> WHAT YOU NEED TO DO:
Among the lines below, a stretch begins at the one with "Click the Save All toolbar icon" and ends at the one with "1018x475 pixels.". Repeat that stretch exactly, ends included.

> EXTRACTED ENTRIES:

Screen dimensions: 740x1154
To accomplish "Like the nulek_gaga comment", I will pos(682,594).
==
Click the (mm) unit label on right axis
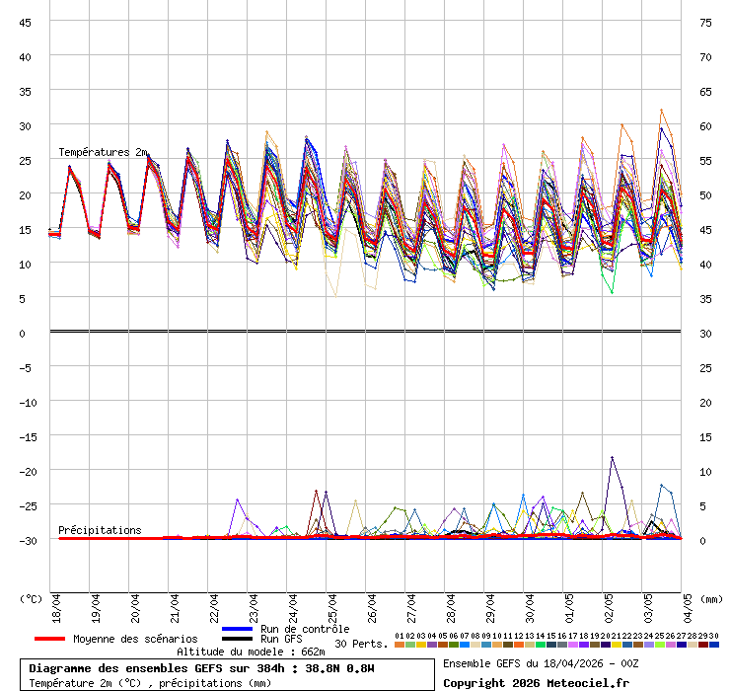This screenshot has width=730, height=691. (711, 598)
* * *
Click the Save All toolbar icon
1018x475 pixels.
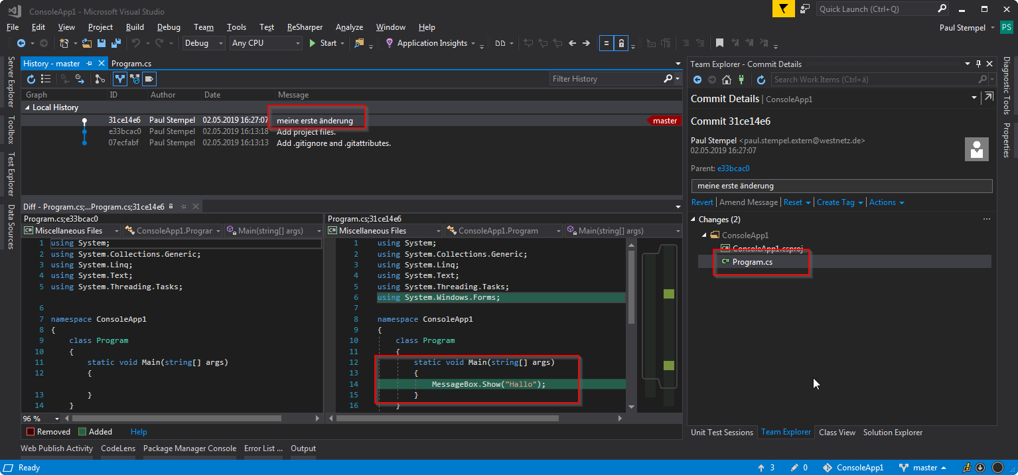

> EXERCISE RESPONSE:
Click the Save All toolbar icon
1018x475 pixels.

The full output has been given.